VENETIANER, LAJOS (1867–1922), Hungarian rabbi and historian. Venetianer, born in Kecskemet, attended the Jewish Theological Seminary in Breslau (1888–89) and was ordained at Budapest's Landesrabbinerschule. Venetianer became rabbi in Csurgo (1893), rabbi in Lugos three years later, and from 1897 to his death chief rabbi in Ujpest and professor at the Landesrabbinerschule.
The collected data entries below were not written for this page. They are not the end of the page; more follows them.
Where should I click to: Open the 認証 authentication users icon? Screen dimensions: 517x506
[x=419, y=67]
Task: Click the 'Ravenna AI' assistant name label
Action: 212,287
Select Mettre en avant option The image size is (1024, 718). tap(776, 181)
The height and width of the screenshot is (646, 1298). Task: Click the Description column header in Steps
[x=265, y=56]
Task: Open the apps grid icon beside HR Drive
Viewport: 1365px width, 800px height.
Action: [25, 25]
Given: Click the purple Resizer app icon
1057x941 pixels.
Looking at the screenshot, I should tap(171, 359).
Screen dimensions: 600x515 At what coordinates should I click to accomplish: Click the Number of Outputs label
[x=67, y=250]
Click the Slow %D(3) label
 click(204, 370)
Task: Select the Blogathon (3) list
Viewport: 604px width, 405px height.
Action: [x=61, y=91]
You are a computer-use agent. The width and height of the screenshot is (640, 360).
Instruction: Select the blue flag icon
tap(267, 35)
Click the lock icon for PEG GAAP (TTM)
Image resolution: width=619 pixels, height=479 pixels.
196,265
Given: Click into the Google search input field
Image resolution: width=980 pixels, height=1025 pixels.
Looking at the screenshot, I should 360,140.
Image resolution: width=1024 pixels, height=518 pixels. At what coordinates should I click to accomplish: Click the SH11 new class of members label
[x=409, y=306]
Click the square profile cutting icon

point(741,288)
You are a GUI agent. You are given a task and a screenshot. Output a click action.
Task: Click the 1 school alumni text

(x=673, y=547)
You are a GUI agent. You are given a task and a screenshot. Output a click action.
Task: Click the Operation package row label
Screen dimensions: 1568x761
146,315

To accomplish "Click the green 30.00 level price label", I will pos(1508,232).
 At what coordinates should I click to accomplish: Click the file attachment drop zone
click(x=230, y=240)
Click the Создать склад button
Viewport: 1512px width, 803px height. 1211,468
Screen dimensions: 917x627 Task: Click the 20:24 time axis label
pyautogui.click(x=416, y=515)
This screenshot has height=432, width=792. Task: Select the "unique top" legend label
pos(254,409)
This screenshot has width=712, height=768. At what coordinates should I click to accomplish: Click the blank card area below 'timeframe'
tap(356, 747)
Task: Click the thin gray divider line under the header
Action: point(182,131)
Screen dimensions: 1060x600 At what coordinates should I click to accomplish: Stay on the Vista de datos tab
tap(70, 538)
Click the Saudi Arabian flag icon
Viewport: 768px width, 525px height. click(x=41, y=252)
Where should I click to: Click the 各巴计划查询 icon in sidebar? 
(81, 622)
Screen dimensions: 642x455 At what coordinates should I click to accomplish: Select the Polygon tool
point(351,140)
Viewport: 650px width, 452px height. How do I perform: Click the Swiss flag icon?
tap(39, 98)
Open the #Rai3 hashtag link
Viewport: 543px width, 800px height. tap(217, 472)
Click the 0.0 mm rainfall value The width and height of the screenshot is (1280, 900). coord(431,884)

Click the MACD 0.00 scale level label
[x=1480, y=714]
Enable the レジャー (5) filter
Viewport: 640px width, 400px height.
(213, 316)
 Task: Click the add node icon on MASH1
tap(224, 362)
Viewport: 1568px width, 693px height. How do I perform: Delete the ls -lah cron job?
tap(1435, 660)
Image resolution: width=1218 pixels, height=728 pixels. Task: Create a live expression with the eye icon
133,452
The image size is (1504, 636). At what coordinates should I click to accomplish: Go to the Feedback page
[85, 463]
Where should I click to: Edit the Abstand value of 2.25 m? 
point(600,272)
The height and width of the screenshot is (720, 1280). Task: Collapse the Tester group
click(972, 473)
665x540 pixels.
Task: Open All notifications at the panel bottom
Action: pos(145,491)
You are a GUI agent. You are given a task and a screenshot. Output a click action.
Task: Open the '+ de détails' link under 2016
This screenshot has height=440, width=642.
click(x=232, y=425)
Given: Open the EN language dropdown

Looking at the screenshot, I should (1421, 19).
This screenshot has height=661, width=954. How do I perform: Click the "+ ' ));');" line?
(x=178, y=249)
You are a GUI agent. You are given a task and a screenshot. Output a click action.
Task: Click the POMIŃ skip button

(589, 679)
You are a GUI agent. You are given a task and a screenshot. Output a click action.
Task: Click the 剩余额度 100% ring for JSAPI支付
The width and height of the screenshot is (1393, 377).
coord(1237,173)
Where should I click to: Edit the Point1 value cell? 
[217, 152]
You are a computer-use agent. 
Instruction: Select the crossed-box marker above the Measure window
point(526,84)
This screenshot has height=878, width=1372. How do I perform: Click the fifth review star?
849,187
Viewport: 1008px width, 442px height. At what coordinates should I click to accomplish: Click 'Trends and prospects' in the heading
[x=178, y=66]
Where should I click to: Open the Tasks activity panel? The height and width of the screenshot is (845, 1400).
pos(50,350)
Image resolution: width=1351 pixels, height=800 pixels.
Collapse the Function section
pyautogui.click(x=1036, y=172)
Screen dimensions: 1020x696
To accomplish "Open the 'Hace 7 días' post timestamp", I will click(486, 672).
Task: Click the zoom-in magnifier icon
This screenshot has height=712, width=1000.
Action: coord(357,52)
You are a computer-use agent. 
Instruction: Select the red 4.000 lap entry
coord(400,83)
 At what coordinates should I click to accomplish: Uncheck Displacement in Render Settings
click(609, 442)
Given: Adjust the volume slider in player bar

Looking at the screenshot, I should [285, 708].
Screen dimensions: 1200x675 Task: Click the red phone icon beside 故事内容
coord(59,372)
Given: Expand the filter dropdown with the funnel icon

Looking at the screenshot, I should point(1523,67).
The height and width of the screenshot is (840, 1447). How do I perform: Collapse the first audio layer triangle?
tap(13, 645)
A versatile scholar, he was interested in the history of religion, in the common elements in Roman Catholic liturgy and Judaism, and in Jewish literature and history. His profound knowledge of the Christian liturgy and his scholarship were evident in his publications in this field: Ursprung und Bedeutung der Prophetenlectionen (in: zdmg, vol. 73, 1909) and Juedisches im Christentum (1913). He edited the publications of the first Jewish medical writers in linguistic and medical-historical respects: Asaf Judaeus (1–3, 1915–17), a work of pioneering importance despite the sharp criticism that Immanuel Loew leveled against it. On a more popular level, Venetianer wrote about the organization of Jewish communities, A zsidóság szervezete az európai államokban ("The Organization of Jewry in the European States," 1901), a unique work on the subject and about the history of the Hungarian Jews, tending toward the apologetic, A magyar zsidóság története a honfoglalástól napjainkig ("The History of Hungarian Jewry from the Beginning of Hungarian History to Our Days," 1922).

bibliography:

S. Halpert, in: Magyar Zsidó Szemle, 40 (1923), 3–10; N. Katzburg, in: Sinai, 40 (1957), 174–6; K. Ödön, Venetianer Lajos emlékezete (1928).